--- START ---

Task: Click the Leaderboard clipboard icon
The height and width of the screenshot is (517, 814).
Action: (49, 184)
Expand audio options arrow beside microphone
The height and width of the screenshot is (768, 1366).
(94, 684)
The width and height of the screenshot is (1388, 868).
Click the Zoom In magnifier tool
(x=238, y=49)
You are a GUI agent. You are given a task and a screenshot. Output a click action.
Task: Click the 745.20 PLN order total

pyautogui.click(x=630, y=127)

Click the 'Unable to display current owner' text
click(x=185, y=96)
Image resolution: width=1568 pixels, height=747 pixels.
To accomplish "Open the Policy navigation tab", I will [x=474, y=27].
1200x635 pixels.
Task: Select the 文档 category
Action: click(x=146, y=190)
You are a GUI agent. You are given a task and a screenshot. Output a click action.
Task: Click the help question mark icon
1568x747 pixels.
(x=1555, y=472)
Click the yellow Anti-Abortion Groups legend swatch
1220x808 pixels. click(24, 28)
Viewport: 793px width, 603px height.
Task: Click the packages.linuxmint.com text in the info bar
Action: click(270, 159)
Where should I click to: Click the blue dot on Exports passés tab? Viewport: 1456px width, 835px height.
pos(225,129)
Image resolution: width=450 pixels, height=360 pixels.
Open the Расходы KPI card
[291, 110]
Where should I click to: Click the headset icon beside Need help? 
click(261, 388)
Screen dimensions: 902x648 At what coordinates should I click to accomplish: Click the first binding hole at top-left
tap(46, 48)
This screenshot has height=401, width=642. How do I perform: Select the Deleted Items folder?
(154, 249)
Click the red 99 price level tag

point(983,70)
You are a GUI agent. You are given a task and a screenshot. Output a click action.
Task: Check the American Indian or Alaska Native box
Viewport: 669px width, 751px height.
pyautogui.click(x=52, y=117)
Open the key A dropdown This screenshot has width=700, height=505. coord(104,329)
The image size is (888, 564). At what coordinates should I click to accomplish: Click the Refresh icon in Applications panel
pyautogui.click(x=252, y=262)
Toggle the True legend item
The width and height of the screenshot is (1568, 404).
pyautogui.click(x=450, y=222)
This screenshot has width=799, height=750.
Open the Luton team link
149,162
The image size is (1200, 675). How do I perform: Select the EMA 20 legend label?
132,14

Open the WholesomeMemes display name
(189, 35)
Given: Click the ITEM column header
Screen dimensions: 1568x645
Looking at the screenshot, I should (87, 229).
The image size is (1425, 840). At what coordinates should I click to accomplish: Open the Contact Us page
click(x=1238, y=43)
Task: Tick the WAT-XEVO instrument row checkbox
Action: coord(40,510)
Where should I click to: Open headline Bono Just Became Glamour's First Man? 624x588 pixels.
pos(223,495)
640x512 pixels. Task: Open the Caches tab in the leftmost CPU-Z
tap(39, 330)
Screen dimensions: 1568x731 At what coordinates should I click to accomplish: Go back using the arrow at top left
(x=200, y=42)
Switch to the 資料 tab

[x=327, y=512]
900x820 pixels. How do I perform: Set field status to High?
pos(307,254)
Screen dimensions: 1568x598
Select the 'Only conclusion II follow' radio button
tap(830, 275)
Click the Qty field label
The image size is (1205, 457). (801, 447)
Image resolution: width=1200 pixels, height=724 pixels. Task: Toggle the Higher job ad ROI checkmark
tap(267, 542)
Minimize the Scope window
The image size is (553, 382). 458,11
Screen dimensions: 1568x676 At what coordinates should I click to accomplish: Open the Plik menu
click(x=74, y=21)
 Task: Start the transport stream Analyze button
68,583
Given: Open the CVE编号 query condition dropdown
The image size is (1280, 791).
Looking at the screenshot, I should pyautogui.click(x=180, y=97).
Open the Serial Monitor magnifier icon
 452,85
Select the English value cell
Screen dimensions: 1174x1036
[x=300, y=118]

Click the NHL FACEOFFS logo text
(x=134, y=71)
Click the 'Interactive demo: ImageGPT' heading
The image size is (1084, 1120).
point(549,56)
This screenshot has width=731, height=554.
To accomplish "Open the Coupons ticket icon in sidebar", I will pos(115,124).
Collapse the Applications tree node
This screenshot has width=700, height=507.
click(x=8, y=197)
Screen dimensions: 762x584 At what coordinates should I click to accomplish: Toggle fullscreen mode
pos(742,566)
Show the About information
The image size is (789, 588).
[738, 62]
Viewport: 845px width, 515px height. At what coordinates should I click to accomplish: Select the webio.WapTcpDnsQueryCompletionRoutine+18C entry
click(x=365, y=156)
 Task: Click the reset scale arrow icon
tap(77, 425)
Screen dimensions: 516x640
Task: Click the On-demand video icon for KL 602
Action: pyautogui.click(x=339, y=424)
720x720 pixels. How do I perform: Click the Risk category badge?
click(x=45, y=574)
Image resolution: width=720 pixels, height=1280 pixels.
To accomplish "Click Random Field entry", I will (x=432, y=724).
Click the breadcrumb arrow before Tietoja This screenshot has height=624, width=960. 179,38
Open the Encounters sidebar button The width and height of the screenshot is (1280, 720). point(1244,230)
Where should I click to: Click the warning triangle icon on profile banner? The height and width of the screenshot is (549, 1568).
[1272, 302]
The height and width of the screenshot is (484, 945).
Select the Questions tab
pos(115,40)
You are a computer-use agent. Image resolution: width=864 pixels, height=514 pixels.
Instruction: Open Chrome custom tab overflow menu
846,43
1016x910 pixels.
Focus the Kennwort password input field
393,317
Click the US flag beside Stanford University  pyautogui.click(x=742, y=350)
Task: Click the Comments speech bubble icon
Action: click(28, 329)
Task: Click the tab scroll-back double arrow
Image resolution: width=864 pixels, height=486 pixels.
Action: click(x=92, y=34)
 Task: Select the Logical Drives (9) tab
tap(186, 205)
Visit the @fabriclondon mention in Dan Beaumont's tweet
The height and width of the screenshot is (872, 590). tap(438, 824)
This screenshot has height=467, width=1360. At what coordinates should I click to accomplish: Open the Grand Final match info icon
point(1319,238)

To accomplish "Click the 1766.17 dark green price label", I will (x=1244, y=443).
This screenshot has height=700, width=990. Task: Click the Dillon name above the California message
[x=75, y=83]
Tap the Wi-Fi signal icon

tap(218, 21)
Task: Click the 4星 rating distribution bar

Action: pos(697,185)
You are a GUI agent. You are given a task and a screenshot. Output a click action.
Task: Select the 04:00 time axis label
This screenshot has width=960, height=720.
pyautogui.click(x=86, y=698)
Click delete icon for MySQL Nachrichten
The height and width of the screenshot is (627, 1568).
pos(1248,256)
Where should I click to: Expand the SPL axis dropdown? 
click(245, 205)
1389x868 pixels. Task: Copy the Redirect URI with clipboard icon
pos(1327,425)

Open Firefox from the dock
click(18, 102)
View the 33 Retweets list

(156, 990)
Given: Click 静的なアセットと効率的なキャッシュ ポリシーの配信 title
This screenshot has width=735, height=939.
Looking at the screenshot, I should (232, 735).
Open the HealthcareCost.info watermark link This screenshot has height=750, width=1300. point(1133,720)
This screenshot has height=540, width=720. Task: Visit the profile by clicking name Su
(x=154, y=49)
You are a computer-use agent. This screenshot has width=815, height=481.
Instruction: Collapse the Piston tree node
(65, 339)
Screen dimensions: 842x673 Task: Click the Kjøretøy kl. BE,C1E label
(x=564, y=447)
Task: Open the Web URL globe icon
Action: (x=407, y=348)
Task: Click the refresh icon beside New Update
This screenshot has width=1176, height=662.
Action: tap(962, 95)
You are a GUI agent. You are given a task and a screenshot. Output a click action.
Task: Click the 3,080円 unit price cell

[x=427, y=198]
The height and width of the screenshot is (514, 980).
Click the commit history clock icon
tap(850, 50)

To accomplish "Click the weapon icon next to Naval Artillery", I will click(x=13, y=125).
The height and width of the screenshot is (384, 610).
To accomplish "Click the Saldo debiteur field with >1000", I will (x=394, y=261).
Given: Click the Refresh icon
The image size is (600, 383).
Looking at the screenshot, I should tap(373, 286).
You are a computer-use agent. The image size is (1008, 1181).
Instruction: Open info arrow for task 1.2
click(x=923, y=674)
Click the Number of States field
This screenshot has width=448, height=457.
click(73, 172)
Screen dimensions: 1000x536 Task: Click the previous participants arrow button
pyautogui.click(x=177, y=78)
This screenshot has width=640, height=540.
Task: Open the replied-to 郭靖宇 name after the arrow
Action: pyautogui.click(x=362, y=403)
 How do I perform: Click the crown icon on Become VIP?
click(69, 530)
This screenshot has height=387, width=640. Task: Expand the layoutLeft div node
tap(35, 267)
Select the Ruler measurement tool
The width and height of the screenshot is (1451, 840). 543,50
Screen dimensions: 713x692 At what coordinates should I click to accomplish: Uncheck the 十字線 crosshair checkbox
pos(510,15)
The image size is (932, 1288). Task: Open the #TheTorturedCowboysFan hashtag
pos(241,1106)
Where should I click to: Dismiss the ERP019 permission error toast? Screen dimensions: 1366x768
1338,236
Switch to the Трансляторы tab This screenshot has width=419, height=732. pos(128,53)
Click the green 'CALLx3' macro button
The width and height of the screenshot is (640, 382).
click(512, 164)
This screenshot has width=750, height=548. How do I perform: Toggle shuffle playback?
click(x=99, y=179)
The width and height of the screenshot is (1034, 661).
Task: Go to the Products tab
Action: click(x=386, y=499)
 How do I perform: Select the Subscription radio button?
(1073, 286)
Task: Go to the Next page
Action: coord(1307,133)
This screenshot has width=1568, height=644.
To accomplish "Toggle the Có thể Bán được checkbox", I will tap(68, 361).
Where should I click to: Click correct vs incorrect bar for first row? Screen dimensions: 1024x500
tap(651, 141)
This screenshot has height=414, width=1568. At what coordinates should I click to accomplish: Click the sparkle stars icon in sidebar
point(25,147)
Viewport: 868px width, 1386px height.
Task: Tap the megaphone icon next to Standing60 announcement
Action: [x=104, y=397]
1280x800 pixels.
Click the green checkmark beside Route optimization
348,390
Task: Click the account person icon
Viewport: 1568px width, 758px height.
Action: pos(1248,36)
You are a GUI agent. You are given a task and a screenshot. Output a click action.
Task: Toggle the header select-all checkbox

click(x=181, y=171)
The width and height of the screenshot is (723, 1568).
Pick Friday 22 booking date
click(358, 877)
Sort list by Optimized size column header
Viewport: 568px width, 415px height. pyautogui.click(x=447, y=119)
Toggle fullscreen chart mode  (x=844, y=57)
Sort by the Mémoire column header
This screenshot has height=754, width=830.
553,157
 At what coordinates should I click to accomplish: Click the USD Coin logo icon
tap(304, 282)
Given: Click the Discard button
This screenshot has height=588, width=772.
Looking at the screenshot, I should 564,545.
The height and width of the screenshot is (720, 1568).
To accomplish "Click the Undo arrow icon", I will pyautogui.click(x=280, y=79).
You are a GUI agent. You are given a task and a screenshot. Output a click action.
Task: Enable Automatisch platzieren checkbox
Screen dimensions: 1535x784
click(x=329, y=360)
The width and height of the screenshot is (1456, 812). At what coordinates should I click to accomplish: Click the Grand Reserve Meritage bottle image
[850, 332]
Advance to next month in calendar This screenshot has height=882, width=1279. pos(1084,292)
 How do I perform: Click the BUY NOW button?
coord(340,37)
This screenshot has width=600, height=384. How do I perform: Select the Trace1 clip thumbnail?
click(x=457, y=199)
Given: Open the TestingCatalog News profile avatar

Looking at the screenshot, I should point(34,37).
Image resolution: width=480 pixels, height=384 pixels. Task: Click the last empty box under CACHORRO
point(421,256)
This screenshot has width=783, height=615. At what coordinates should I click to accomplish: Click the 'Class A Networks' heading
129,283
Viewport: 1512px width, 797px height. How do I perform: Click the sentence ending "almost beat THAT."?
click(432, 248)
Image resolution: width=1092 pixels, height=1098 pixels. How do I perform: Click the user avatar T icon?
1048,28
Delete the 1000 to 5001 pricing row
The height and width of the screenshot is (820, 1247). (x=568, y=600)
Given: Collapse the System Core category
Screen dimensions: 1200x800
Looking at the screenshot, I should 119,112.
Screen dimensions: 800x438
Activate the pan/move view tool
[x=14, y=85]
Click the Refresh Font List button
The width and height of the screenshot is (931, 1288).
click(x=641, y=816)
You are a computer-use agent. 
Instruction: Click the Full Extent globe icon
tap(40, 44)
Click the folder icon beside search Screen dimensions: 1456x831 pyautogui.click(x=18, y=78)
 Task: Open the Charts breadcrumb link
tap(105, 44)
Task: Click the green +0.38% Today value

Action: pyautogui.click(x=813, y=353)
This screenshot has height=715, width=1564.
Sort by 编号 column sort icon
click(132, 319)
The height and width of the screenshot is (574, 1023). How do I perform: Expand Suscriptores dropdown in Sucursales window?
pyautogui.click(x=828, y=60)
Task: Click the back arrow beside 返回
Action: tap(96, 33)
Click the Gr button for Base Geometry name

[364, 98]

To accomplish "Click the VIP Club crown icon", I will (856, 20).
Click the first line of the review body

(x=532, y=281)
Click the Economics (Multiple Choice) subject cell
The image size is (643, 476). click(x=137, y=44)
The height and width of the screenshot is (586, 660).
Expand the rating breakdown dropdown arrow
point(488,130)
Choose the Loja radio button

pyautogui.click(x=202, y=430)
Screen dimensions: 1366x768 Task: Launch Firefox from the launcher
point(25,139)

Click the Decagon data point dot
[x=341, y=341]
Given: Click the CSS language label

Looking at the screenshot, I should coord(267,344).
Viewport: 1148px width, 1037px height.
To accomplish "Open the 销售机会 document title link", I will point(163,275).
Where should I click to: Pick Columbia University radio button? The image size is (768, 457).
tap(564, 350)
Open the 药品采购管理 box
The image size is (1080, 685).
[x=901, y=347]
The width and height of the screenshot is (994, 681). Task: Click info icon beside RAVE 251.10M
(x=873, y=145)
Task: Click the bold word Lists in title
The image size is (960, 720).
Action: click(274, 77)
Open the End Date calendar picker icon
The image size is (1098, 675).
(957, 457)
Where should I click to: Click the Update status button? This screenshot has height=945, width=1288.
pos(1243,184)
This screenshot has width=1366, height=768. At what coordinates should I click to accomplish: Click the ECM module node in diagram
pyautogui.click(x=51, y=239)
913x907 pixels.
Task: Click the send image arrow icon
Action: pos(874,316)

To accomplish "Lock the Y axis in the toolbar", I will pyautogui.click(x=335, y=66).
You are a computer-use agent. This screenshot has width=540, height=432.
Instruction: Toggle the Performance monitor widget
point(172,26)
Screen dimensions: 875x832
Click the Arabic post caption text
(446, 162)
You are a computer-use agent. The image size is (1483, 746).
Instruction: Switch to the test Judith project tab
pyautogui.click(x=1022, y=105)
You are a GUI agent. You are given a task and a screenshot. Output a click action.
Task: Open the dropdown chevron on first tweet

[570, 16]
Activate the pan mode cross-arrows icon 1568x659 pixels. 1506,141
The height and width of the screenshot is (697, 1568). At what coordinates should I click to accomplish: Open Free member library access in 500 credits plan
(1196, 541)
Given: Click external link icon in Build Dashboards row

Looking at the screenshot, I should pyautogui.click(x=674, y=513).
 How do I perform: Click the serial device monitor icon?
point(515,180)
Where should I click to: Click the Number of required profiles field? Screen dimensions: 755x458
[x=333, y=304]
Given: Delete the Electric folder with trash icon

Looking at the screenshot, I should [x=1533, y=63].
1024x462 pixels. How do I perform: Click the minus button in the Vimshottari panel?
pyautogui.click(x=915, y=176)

--- END ---

* **Exercise goal**:
If a line of the listing above holds the string "title", copy it.

* **Exercise output**:
Given: Click 静的なアセットと効率的なキャッシュ ポリシーの配信 title
To accomplish "Open the 销售机会 document title link", I will point(163,275).
Task: Click the bold word Lists in title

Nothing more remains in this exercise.